Let's talk about what makes people read articles.

The adage, "If it bleeds, it leads," refers to the media's tendency to headline stories involving death or violence, but it can also be used to point to people's negativity bias. Simply put, people tend to pay more attention to negative news stories than positive ones.

A new study seems to reinforce this idea. And much to our surprise, it's centered on headlines used in Upworthy stories.

Using a public archive of Upworthy headlines and traffic data from 2012 to 2015, two separate teams of researchers analyzed whether people's click tendencies changed with negative or positive words in headlines. In those olden days of Upworthy, a handful of headlines for a single story were tested on the website to see which one would receive the most clicks. The research teams analyzed those results and found that negative words in headlines led to more people clicking on a story (2.3% more), and positive words in headlines led to fewer clicks (1.0% fewer). They also found a preference for headlines that express sadness over those that express joy, fear or anger.
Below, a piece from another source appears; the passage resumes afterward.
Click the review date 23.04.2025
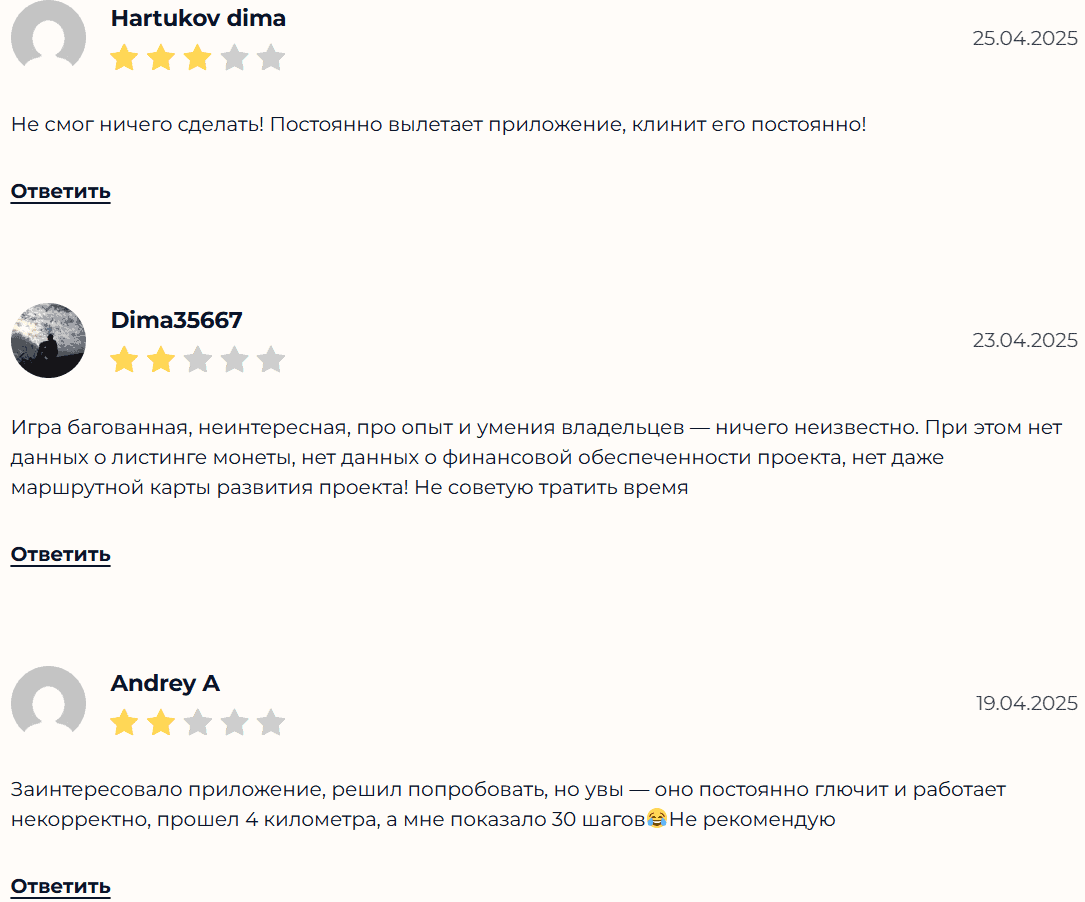The width and height of the screenshot is (1085, 902). (1025, 340)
The two research teams submitted their findings to the journal Nature at the same time in a bit of kismet shared here: "Two Research Teams Submitted the Same Paper to Nature – You Won’t BELIEVE What Happens Next!!" (For those outside media industry circles, "You won't believe what happens next," is a mocking pseudo-headline that came into use during the past decade and has generally been used to degrade the editorial choices of Upworthy and similarly-minded publishers in the early days of social media news.) The teams ended up combining their results in a joint study whose title sums up its conclusion: "Negativity drives online news consumption."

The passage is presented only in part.